Servidio believes that when students are learning karate, they feel better about themselves, thus taking away their need for substance abuse.
"This helps them stay on track. They get a form of discipline and structure, which for a recovering alcoholic, is exactly what they need," Servidio said. "And they feel better about themselves. You are less likely to do harm to yourself if you're feeling good about yourself."
According to several students, Sensei Jay runs an intense program, but there is also a feeling of accomplishment when a session is completed.
"I would say it's one of most demanding workouts I've done, and I've climbed mountains before. It's the extent of climbing a mountain in one class," Stamford's Steven Puffen said. "It's a nonstop workout, and when you're done with class you need to take a hot bath and relax."
"The first few weeks you do it, you're gasping for air basically," said Fairfield's Raymond Currytto who heard of the class from his friend, Puffen. "But you become acclimated to the workout. It's the hardest workout I've ever done.
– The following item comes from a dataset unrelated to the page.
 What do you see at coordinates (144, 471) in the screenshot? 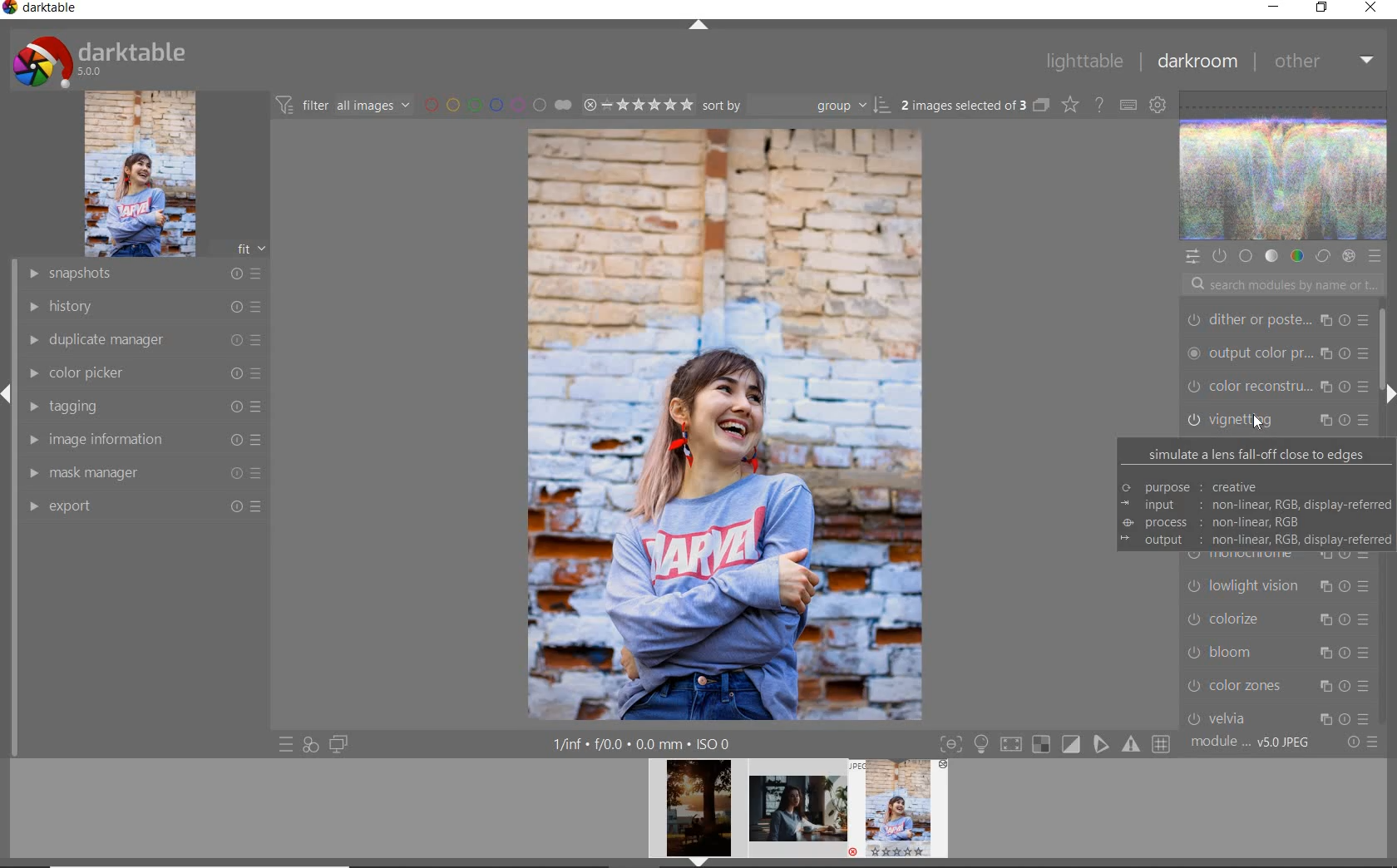
I see `mask manager` at bounding box center [144, 471].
It would challenge anyone."
"It really opens you up because it ranges from kids that are 4 to adults that are in their 50s," Schnapp said. "Everyone has different background story but when they get into the room, that's put aside and everyone works together to get through the workout. There's partner stretching and everyone's pushing and encouraging each other."
Activities vary from class to class, but there are some activities that are always put into action.
"I switch things up, but every class they're going to do form, every class they're going to do basics, every class they're going to fight and every class they're going to have endurance pieces where they do squat thrusts, burpees, push-ups, sit-ups, leg raisers," Servidio said. "They jump-frog across the floors and they crawl on their belly just using their arms."
The Jay Dojo does not have air conditioning, so Sensei and students alike braved the summer heat waves, during which Servidio said the room got as hot as 101 degrees. At the end of a lesson, however, students are invited to jump into his pool to cool off.
"As long as you hydrate before class, 15 minutes into it you'll get used to it. You acclimate to it and you go," Servidio said. "There are karate schools all over South America where they train in that type of temperature all the time."
Servidio teaches classes six days a week, and his students range from 3 years old to in their 50s.
"There's really no age bracket. All the classes we do the basics, the forms and the fighting. We don't just fight, but we do pad work where they punch pads, kick pads and develop kicks and punches," Servidio said. "We do basics where they develop their combinations. Fighting in karate is always a series of combinations. You very rarely will drop someone with one shot."
Servidio teaches Kyokushin, a karate style founded by Mas Oyama. According to Servidio, Kyokushin is "the hardest, strongest style of karate."
"There's a continual question from within yourself of whether you can make it. You learn you can push yourself beyond where you thought you could go and you break mental blocks," Currytto said. "You engage in a fighting sport, but you come out as deeper friends."
"I think it's part of my life now, and its good for me as far as balancing my life out to a certain degree," Puffen said. "I kind of grew up a little rough, and this is a key element to push me in a good direction. If I can do this class, I can do anything."